**Consigne**
Repérez dans les données ci-dessous toutes les lignes qui contiennent le mot "Open", puis recopiez-les en tenant compte de la casse.

**Données fournies**
.....

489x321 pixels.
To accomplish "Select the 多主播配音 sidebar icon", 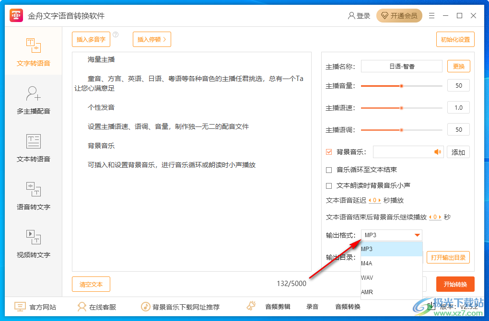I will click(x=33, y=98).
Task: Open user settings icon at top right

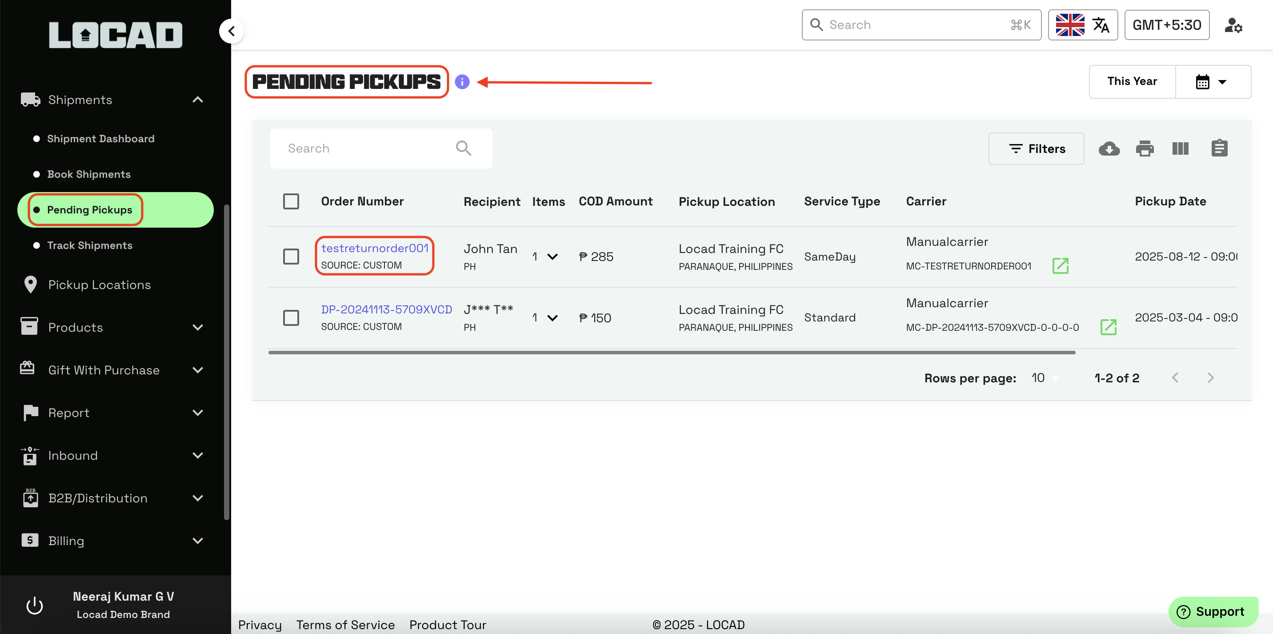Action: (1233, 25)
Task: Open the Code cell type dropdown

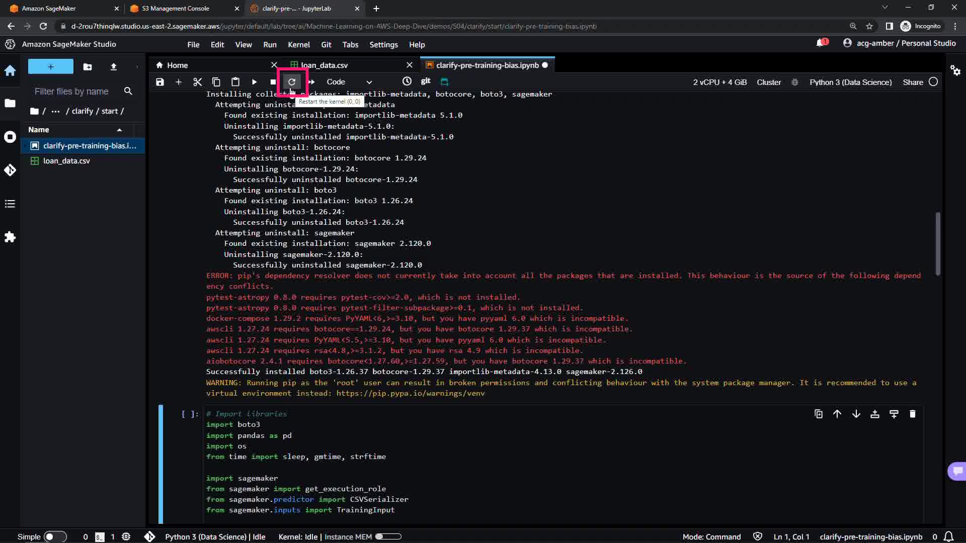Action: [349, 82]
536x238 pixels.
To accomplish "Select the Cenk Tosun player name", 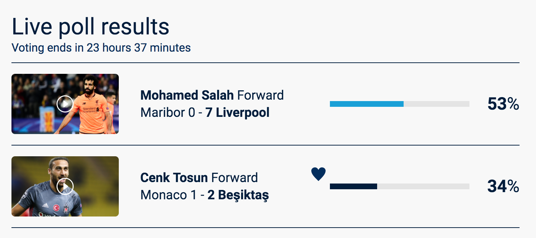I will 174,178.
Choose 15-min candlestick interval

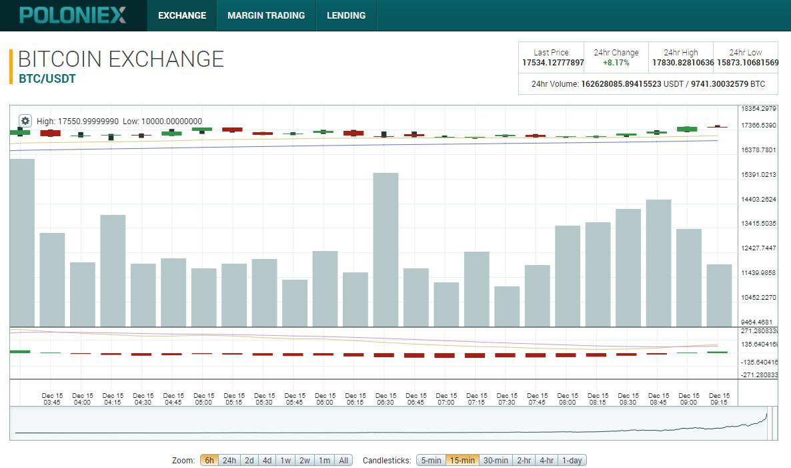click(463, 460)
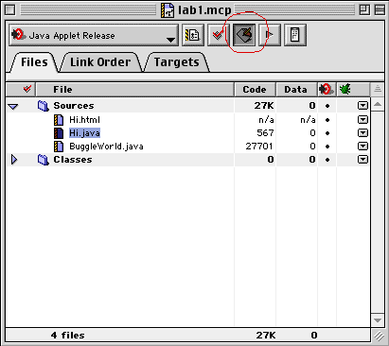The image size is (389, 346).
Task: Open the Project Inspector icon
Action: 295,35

.....

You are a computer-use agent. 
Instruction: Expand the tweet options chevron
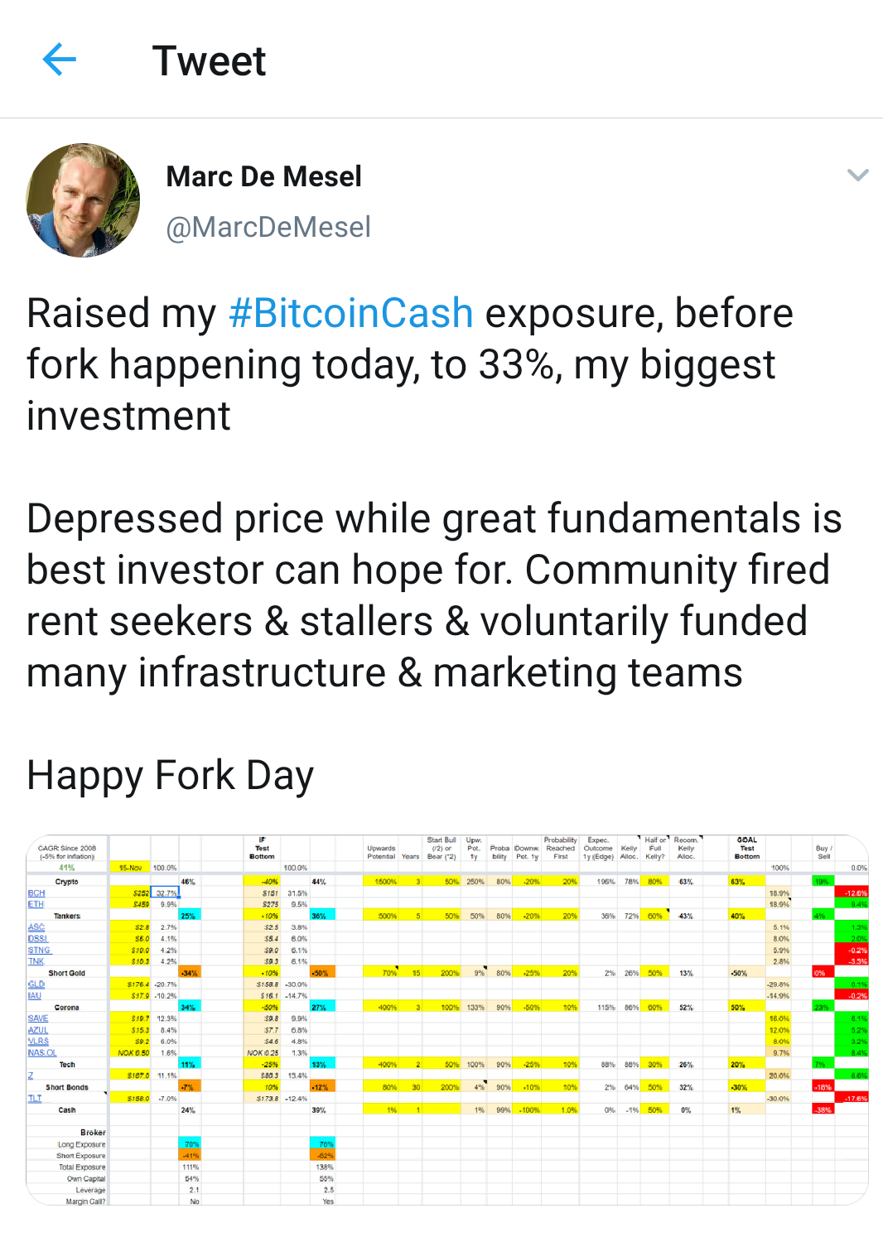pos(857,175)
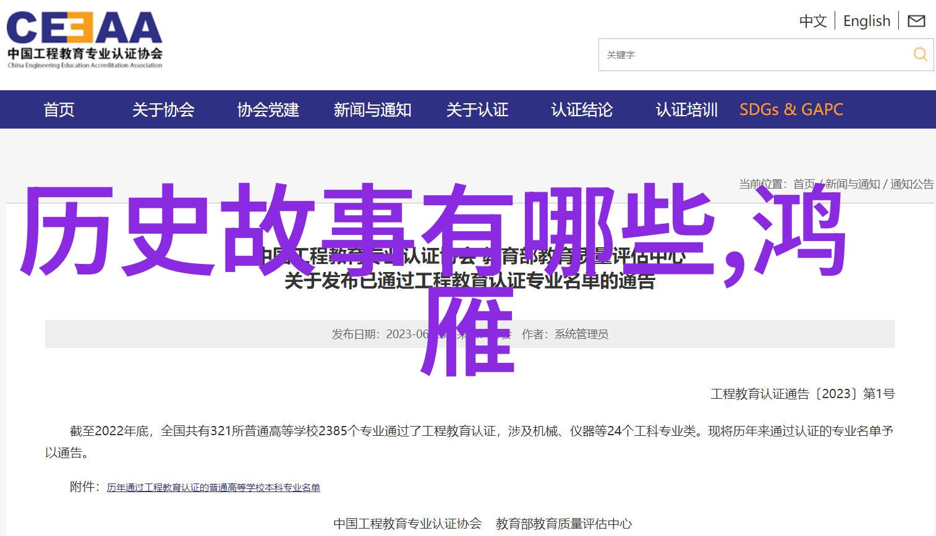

.....

**Corrigé de l'exercice**
Task: Open user settings icon at top right
Task: Open the Code cell type dropdown
Task: Open the Project Inspector icon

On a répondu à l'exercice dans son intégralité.